Not to my surprise, I'm smarter than a Wall Street occupier.
I establish my above assertion on the results of a poll conducted by New York magazine last week, which – in a refreshing juxtaposition to the publication's generally not-so-subtle liberal slant – cast the Über-liberal dogmatists of the Occupy Wall Street movement (outburst? Cry for attention?) as baselessly radical and tragically ill-informed.
The survey asked the long-haired young protesters in downtown Manhattan fairly basic questions of economic current affairs – basic, at least, for someone swarming the nation's financial districts, commanding some diaphanous, anything-but-defined-but-yeah-we'll-scream-about-it notion of "economic change."
No, the chairman of the Federal Reserve is not – as more than twenty percent, believe it or not, of those surveyed replied – "some old Jewish guy." And for the 65 percent who don't know who Elizabeth Warren is, let me phrase it in terms they'll understand, or at least not pillory: she hates Wall Street as much as they do.
Placing all personal political convictions aside, I'm troubled. For the purpose of this article, I'm a critic of neither liberals nor conservatives, but of idiots.

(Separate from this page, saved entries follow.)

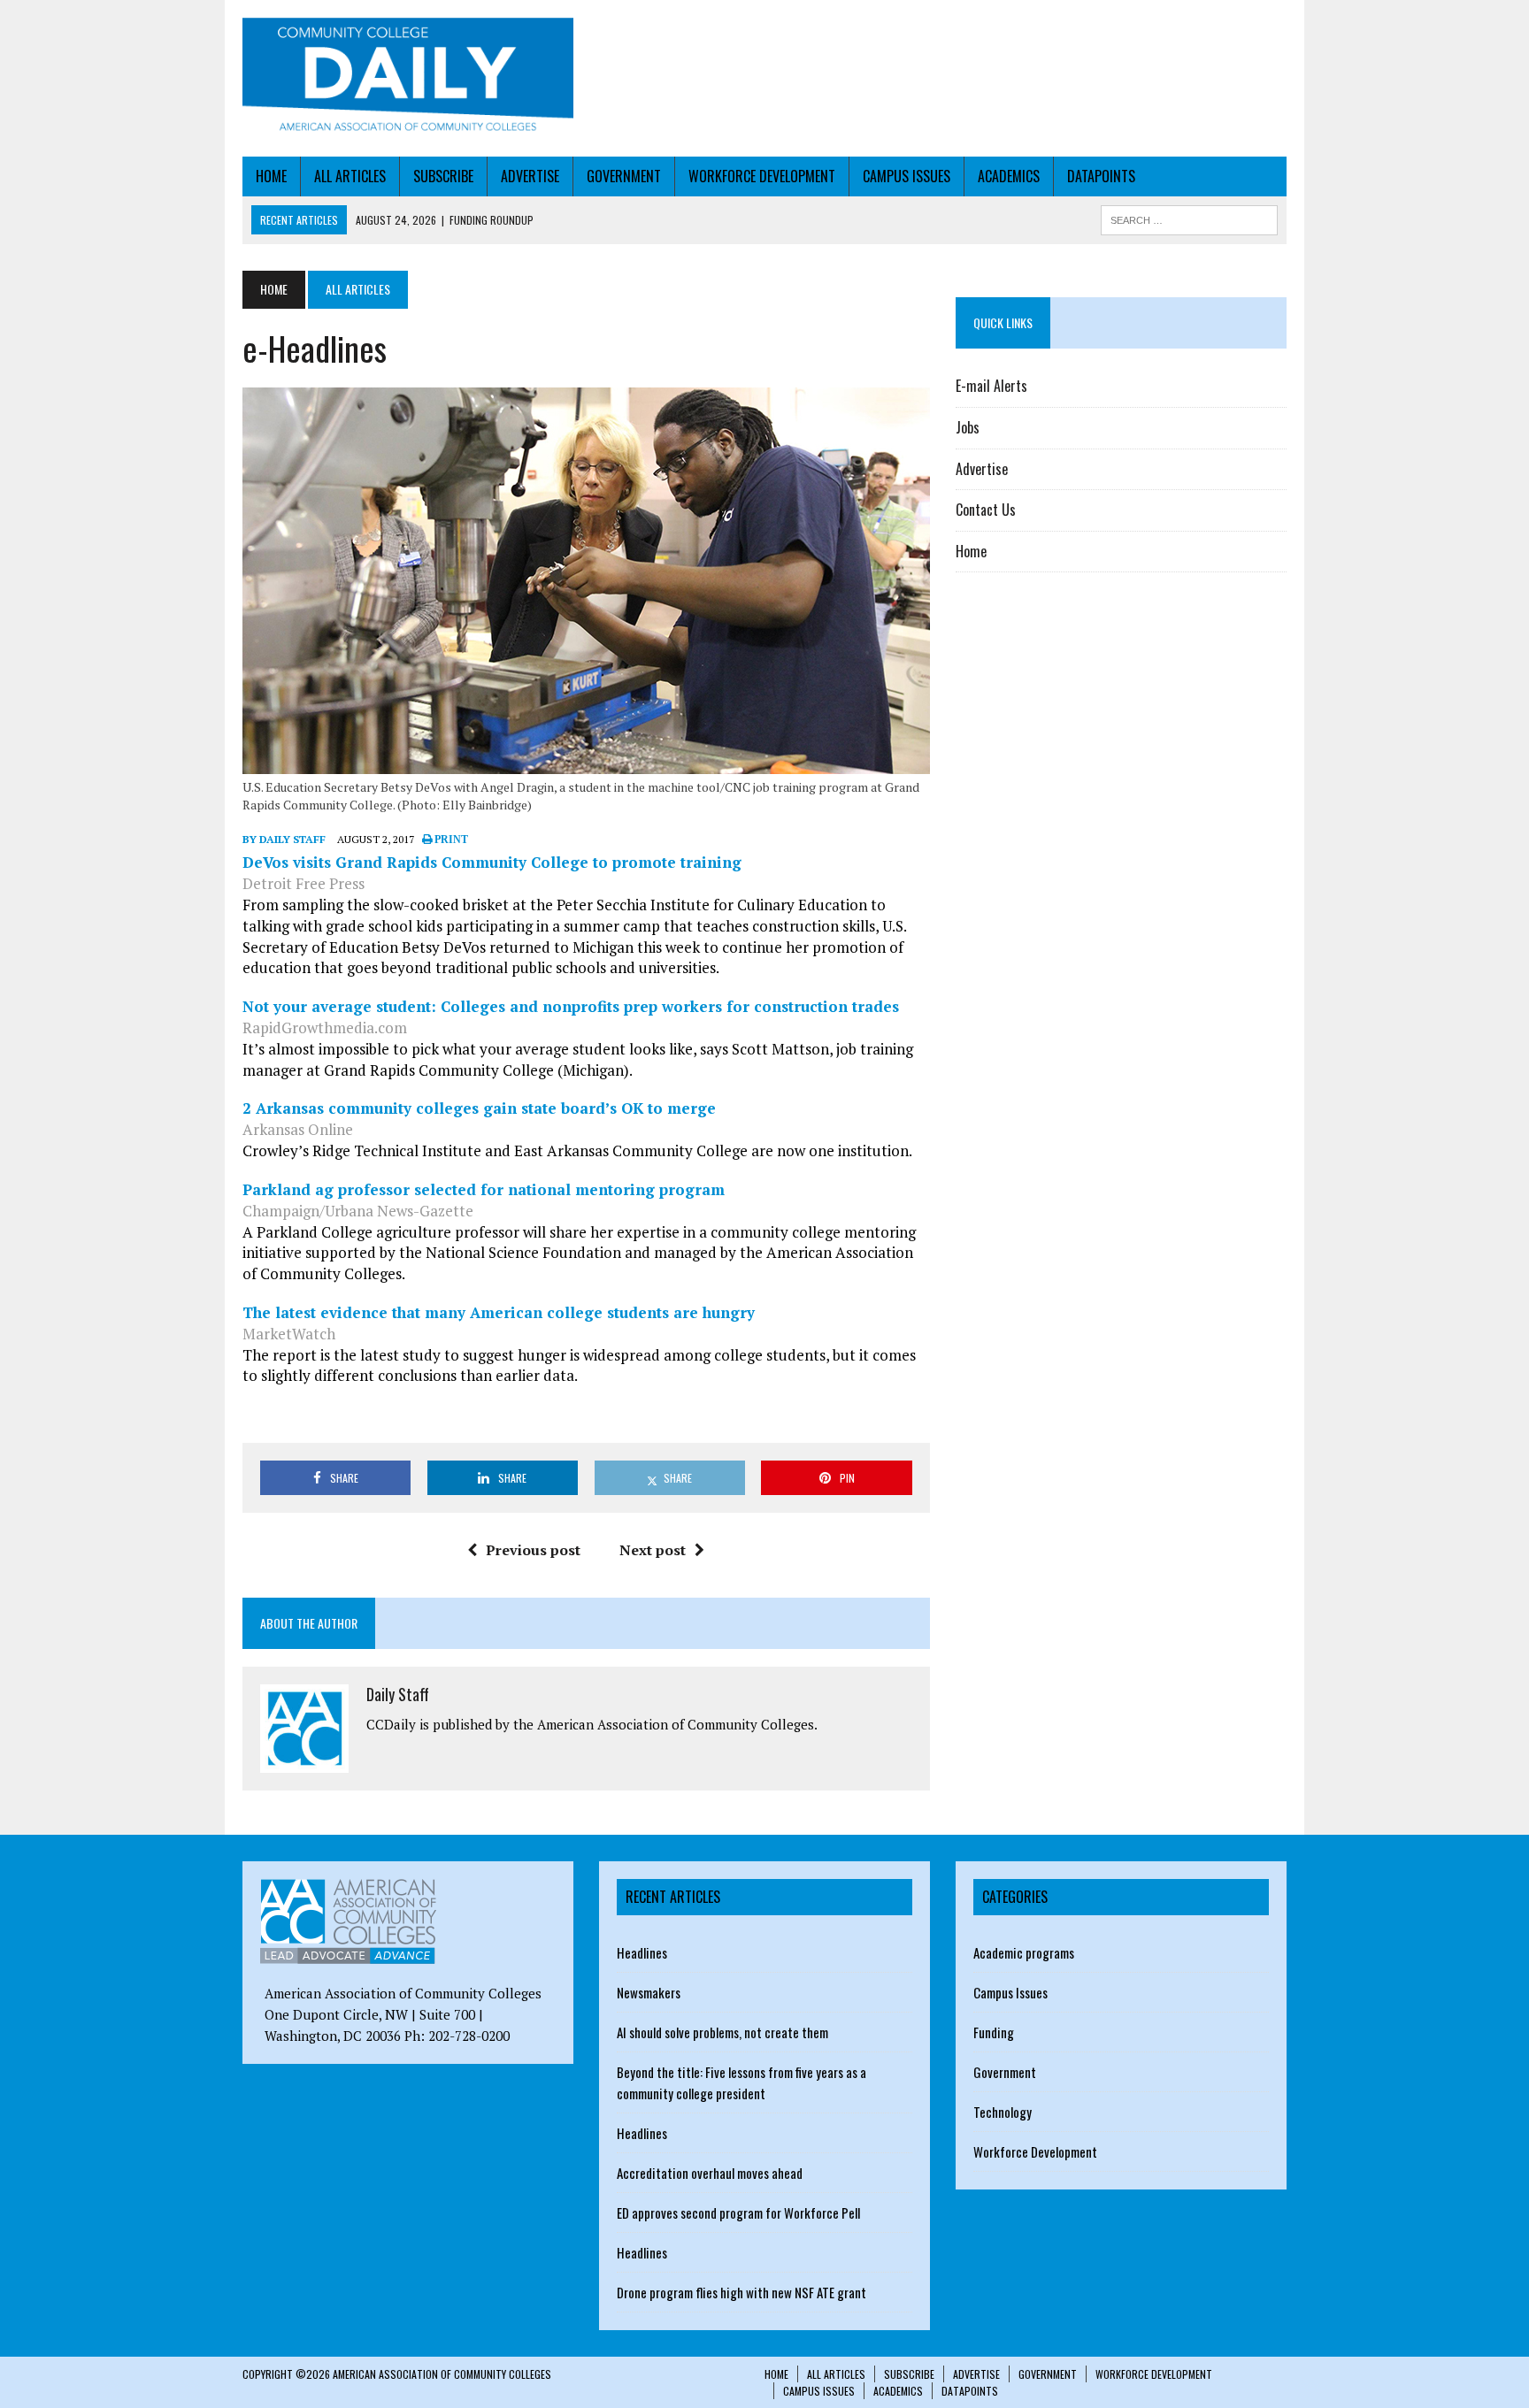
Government (624, 176)
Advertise (530, 176)
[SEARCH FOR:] (1189, 217)
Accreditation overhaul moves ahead (710, 2172)
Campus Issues (906, 176)
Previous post (533, 1550)
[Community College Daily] (407, 78)
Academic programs (1023, 1952)
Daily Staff (397, 1694)
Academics (1009, 176)
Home (271, 176)
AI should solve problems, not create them (722, 2032)
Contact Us (986, 509)
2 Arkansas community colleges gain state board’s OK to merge (479, 1108)
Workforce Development (761, 176)
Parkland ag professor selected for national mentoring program (483, 1189)
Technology (1002, 2111)
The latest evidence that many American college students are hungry (498, 1312)
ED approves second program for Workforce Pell (738, 2212)
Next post (652, 1550)
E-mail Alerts (991, 385)
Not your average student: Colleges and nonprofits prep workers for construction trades (570, 1006)
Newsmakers (648, 1992)
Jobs (968, 427)
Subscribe (443, 176)
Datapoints (1101, 176)
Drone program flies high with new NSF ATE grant (741, 2292)
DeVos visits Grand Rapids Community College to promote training (491, 862)
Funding (993, 2032)
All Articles (350, 176)
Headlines (642, 1952)
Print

Idiots, it seem, have no particular partisan predisposition. Take, for example, the Tea Party movement, of which Occupy Wall Street has been called its liberal counterpart. I mean, really. The ultraconservative rhetoric of many of the populist advocates is as polemic, erroneous and grotesquely baseless as the Radiohead-rocking egalitarian punks currently camped out in Manhattan's Zuccotti Park, the plaza of Dallas's city hall, and, yes, Baltimore's Inner Harbor. These are the voices of what some have dubbed second American Revolution. Stellar.
There is absolutely no denying that the U.S. is in a state of political and economic flux, if not sheer entropy. And so it goes with the rest of the world. 2011 has been a year of upheaval, perhaps best manifested in the case of Arab Spring, when hundreds of thousands of oppressed individuals in Egypt, Tunisia, Libya and other Middle Eastern states successfully tore the fabric of their authoritarian governments by means of protests, demonstrations and – a favorite, now, of the Occupy Wall Street scene – Twitter.
Some protests were civil, some were brashly violent. All, however, were guided. The movements for liberation across the Middle East trafficked in calculations and were committed to specifics, stressing that unfair rule be eradicated and absent liberties be imposed.
Meanwhile, there's us. There are the Tea Party radicals who genuinely believe that President Obama is a veritable Communist (he's not) and the sizable margin of Occupiers who think Elizabeth Warren is Warren Buffett's wife (she isn't).
While my critique likely manifests itself as a shout from the ivory tower, the scoffs of a WASP-y political science major, I assure you that education and financial means are not the issue here. The majority of the Arab Spring protesters, after all, were uneducated and poor, to put it frankly.
Meanwhile, the U.S. sees some highly educated, highly accomplished individuals making some pretty brash statements – or, worse, making some even brasher policies. My point: the American political game, at least via the common man's pursuance to the First Amendment, has become frighteningly stupid.
What's even more frightening is that its foundation often politically sound, politically legitimate, only to be warped by radicalism.
The kangaroo court of today's political activism is, ironically and tragically, rooted in brilliance. For example, one of Occupy Wall Street's few concrete stipulations – the demand for public input in constitutional revisions – derives from the scholastic work of Lawrence Lessig, Harvard Law School professor and political scientists.
Where, then, are the Lessigs in Zuccotti Park? Where are the Tea Party's Joe Plumbers analyzing and rebuking Obama's retreat from neoliberalism, just as those in Egypt critiqued Hosni Mubarak's gross interpretation of Sharia law? Political change in America is contingent on its people. For such change to not prove dire, its people must know the country they seek to reform.
Yes, Ben Bernanke might be – as eight percent of Occupiers claimed – "some asshole/idiot," but there's more to it, believe it or not. Behind every opinion, there must be facts to substantiate it. And behind every revolution, there must be people – if even just a few good outspoken men – who know those facts.